- _What the exercise asks_
Below are some entries; can you quote all of them exactly?

Stored items
..............................

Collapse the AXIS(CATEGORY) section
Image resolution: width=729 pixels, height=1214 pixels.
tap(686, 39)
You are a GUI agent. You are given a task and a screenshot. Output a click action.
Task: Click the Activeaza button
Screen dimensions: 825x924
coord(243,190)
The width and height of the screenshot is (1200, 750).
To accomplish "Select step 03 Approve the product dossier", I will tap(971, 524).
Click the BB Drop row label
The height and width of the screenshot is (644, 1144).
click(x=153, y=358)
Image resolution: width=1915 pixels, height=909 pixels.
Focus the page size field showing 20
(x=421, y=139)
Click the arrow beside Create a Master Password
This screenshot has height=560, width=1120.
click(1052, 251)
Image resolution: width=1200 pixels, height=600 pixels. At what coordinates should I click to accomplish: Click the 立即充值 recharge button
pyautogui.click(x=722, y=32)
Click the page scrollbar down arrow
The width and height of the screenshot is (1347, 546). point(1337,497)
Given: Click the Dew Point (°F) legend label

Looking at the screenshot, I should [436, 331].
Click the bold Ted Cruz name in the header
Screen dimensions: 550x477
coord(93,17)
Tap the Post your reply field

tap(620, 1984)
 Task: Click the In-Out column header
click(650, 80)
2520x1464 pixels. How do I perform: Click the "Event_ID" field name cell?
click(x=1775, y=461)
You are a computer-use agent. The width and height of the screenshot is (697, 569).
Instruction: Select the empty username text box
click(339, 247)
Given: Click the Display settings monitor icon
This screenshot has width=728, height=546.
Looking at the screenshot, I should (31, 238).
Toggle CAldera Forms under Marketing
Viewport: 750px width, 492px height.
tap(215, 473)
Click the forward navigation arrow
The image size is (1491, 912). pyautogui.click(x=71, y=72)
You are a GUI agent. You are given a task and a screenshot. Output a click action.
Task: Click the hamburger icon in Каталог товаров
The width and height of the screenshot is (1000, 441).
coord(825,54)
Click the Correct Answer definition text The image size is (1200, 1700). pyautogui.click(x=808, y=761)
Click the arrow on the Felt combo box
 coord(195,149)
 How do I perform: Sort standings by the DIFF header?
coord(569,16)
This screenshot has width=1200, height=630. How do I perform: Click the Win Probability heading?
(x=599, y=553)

..............................

- _Output of the task_
Collapse the AXIS(CATEGORY) section
Image resolution: width=729 pixels, height=1214 pixels.
tap(686, 39)
You are a GUI agent. You are given a task and a screenshot. Output a click action.
Task: Click the Activeaza button
Screen dimensions: 825x924
coord(243,190)
The width and height of the screenshot is (1200, 750).
To accomplish "Select step 03 Approve the product dossier", I will tap(971, 524).
Click the BB Drop row label
The height and width of the screenshot is (644, 1144).
click(x=153, y=358)
Image resolution: width=1915 pixels, height=909 pixels.
Focus the page size field showing 20
(x=421, y=139)
Click the arrow beside Create a Master Password
This screenshot has height=560, width=1120.
click(1052, 251)
Image resolution: width=1200 pixels, height=600 pixels. At what coordinates should I click to accomplish: Click the 立即充值 recharge button
pyautogui.click(x=722, y=32)
Click the page scrollbar down arrow
The width and height of the screenshot is (1347, 546). point(1337,497)
Given: Click the Dew Point (°F) legend label

Looking at the screenshot, I should [436, 331].
Click the bold Ted Cruz name in the header
Screen dimensions: 550x477
coord(93,17)
Tap the Post your reply field

tap(620, 1984)
 Task: Click the In-Out column header
click(650, 80)
2520x1464 pixels. How do I perform: Click the "Event_ID" field name cell?
click(x=1775, y=461)
You are a computer-use agent. The width and height of the screenshot is (697, 569).
Instruction: Select the empty username text box
click(339, 247)
Given: Click the Display settings monitor icon
This screenshot has width=728, height=546.
Looking at the screenshot, I should (31, 238).
Toggle CAldera Forms under Marketing
Viewport: 750px width, 492px height.
tap(215, 473)
Click the forward navigation arrow
The image size is (1491, 912). pyautogui.click(x=71, y=72)
You are a GUI agent. You are given a task and a screenshot. Output a click action.
Task: Click the hamburger icon in Каталог товаров
The width and height of the screenshot is (1000, 441).
coord(825,54)
Click the Correct Answer definition text The image size is (1200, 1700). pyautogui.click(x=808, y=761)
Click the arrow on the Felt combo box
 coord(195,149)
 How do I perform: Sort standings by the DIFF header?
coord(569,16)
This screenshot has width=1200, height=630. How do I perform: Click the Win Probability heading?
(x=599, y=553)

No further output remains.